** Text block **
问题
I'm new to Python and I've been trying to get the source code of a page and tried several methods on both Python 2 and 3 (here's one)
import urllib
url = "https://www.google.ca/?gfe_rd=cr&ei=u6d_VbzoMaei8wfE1oHgBw&gws_rd=ssl#q=test"
f = urllib.urlopen(url)
source = f.read()
print source
but I keep getting the following error:
Traceback (most recent call last):
File "C:\Python34\openpage.py", line 4, in <module>
f = urllib.urlopen(url)
File "C:\Python27\lib\urllib.py", line 87, in urlopen
return opener.open(url)
File "C:\Python27\lib\urllib.py", line 213, in open
return getattr(self, name)(url)
File "C:\Python27\lib\urllib.py", line 443, in open_https
h.endheaders(data)
File "C:\Python27\lib\httplib.py", line 1049, in endheaders
self._send_output(message_body)
File "C:\Python27\lib\httplib.py", line 893, in _send_output
self.send(msg)
File "C:\Python27\lib\httplib.py", line 855, in send
self.connect()
File "C:\Python27\lib\httplib.py", line 1274, in connect
server_hostname=server_hostname)
File "C:\Python27\lib\ssl.py", line 352, in wrap_socket
_context=self)
File "C:\Python27\lib\ssl.py", line 579, in __init__
self.do_handshake()
File "C:\Python27\lib\ssl.py", line 808, in do_handshake
self._sslobj.do_handshake()
IOError: [Errno socket error] [SSL: CERTIFICATE_VERIFY_FAILED] certificate verify failed (_ssl.c:590)
The last line suggest that the error comes from the secure search, but I can't seem to find a way around it.
I have looked at this post, but still no success.

** Tasks to perform **
[A] In the Python question, where does the asker think the error comes from?
[B] Copy the Python question word for word, from "IOError: [Errno socket" to "way around it.".
[C] Pick up the Python question after its last sentence and keep writing it.

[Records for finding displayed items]

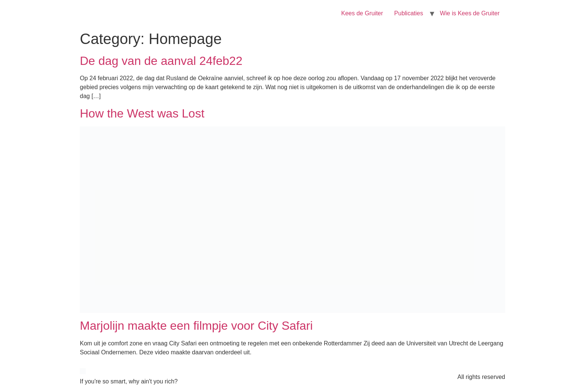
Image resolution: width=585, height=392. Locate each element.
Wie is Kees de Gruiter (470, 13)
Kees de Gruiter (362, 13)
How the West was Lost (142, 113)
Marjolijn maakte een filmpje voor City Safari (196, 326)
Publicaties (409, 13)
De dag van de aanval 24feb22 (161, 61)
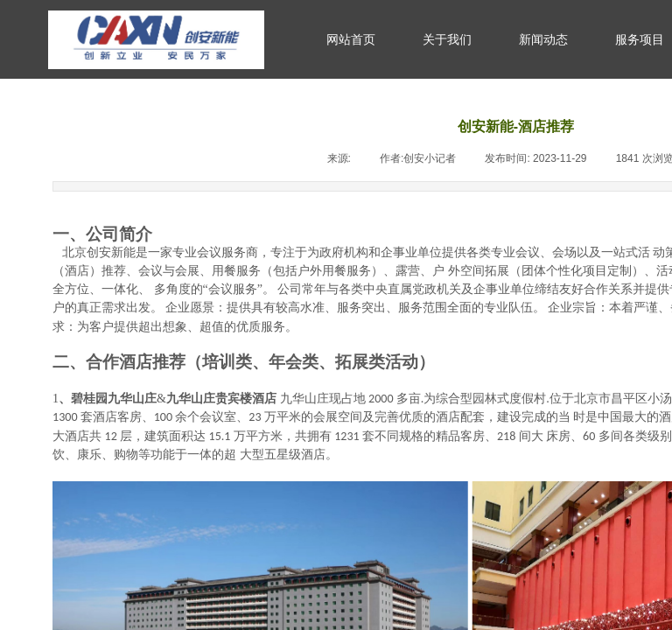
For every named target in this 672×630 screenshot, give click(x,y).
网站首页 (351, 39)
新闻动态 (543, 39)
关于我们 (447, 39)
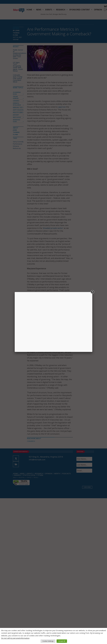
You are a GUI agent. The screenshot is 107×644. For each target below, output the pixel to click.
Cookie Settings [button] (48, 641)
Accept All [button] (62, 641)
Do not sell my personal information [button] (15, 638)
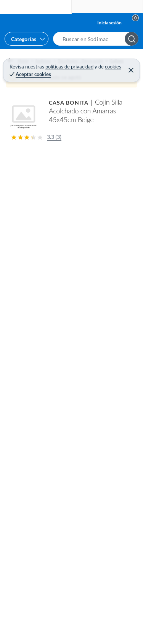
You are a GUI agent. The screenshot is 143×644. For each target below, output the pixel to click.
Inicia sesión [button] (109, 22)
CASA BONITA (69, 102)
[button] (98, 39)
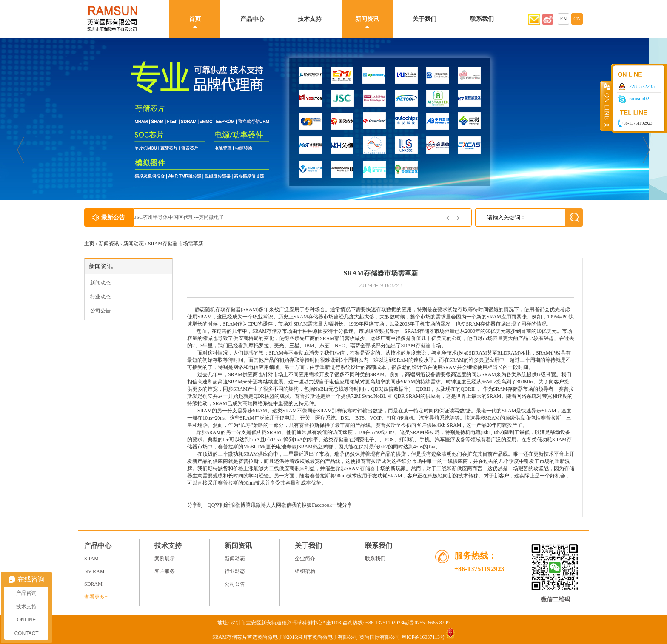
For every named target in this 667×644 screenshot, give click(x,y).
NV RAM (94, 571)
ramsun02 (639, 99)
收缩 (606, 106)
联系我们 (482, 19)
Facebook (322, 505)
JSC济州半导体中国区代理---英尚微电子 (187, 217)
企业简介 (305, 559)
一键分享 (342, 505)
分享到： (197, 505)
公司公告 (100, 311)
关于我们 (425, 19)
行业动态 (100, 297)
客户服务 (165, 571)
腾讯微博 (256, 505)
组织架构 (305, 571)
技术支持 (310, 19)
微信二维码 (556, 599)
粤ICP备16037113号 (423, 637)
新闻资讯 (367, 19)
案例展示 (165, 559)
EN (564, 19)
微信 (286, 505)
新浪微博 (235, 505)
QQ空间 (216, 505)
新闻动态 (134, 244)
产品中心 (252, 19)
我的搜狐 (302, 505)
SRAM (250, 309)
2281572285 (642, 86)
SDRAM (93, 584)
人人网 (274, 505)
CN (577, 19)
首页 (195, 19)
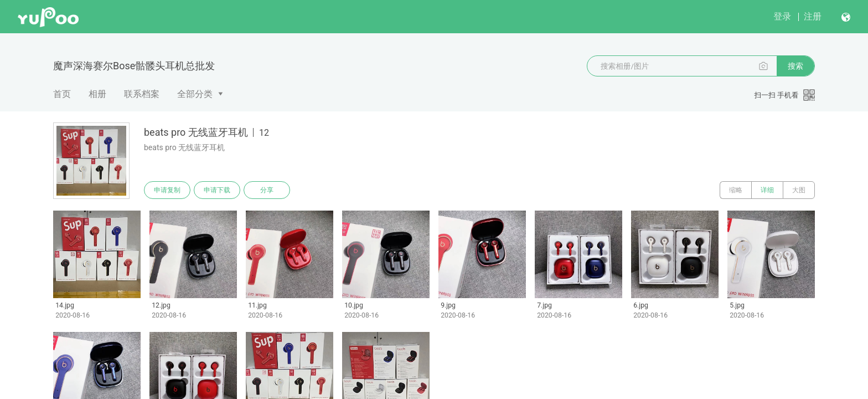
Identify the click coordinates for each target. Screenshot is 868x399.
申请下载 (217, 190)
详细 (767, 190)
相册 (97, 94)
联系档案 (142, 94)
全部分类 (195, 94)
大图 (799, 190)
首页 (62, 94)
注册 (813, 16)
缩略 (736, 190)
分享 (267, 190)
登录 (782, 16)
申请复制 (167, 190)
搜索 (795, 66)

** Answers below **
[A] From the secure search.

[B]
IOError: [Errno socket error] [SSL: CERTIFICATE_VERIFY_FAILED] certificate verify failed (_ssl.c:590)
The last line suggest that the error comes from the secure search, but I can't seem to find a way around it.

[C]
回答1:
Here's a sample code you can try on Python3, using urlparse
import http.client
from urllib.parse import urlparse
url = "https://www.google.ca/?gfe_rd=cr&ei=u6d_VbzoMaei8wfE1oHgBw&gws_rd=ssl#q=test"
p = urlparse(url)
conn = http.client.HTTPConnection(p.netloc)
conn.request('GET', p.path)
resp = conn.getresponse()
print('resp= {}'.format(resp.read()))
It will work based on your parameters to conn.request() function, though. You could try other method types like HEAD for example and your response will change accordingly.
If you want to test whether your request worked or not, you can always try:
print(resp.status)
In this case, it gives 200. The list of status codes are available here
Some other examples can be found as well.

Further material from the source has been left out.